From this perspective, those Cameroonian activists, many of whom are fairly new to digital activism, had and still have rather unrealistic expectations about their ability to change the status quo in Cameroon via their keyboards, and are committing that cardinal sin of confusing social media tools (notably Facebook and Twitter) with their strategy and/or the goal (i.e., political reform and institutional change in Cameroon). The widespread demobilization that occurred within Cameroonian activist circles after February 23 is a clear indication of this – many of the Biya Must Go pages have gone silent; they have become virtual ghost towns inhabited by dejected netizens disillusioned by what they believe was a massive failure.
Nothing Comes Overnight!
Revolutions are rarely clean cut events or precise surgical actions. In fact, they are almost often messy businesses that begin as a trickle before developing into a gush that sweeps away the status quo – sometimes they even go dormant for years only to be revived by an unanticipated event or an unforeseen opportunity.
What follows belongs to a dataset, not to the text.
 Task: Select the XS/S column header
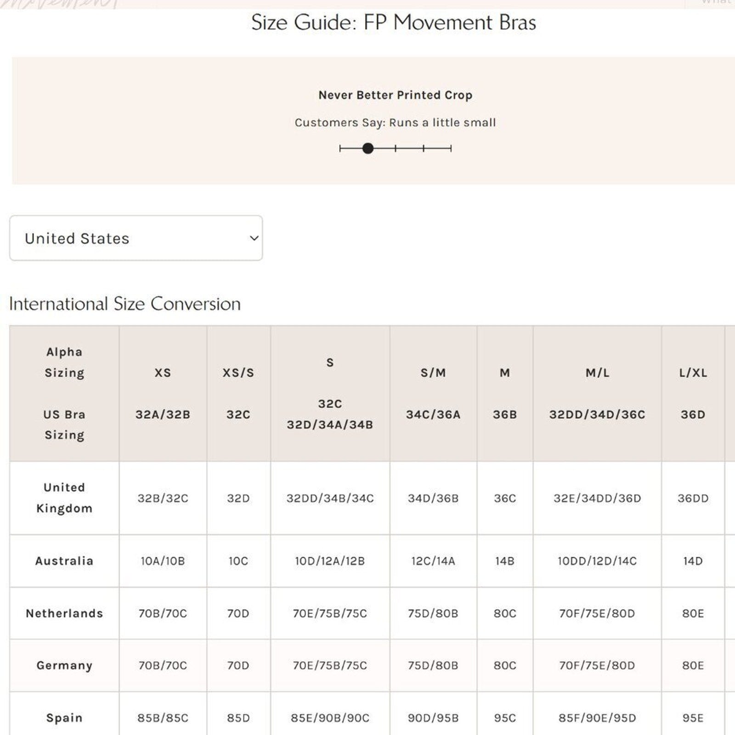point(238,373)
In this context, the February 23, 2011 protest movement in Cameroon, which received more international press than the flash mobs did in Egypt eight months ago, will ultimately be considered a failure by history if and only if activists view this event as an end in itself rather than as the first salvo in a long and sustained campaign that may go on for months or even years. Even if a million Cameroonians had poured into the streets on Feb. 23, Biya would still have been in power the next day... Lest we forget, the 1991 civil disobedience campaign that paralyzed Cameroon for nearly six months and posed an existential threat to the Biya regime at the time was in the making for at least a year before it officially began. So digital activists, if they are serious, should maintain the momentum while waiting for the next opportunity to go into action.
The Digital Disconnect
In any case, understanding the strength and limitations of social media and incorporating these into any strategy is the easy part. The real challenge to digital activists in Cameroon and most of sub-Saharan Africa with low Internet penetration rates is what I describe as the “digital disconnect”, i.e., the fact that the digital civil society in Africa is operating in a largely unwired continent, and that the bulk of Africa’s digital activists live out of Africa and do not share the same geographical space as the people they are representing or trying to influence.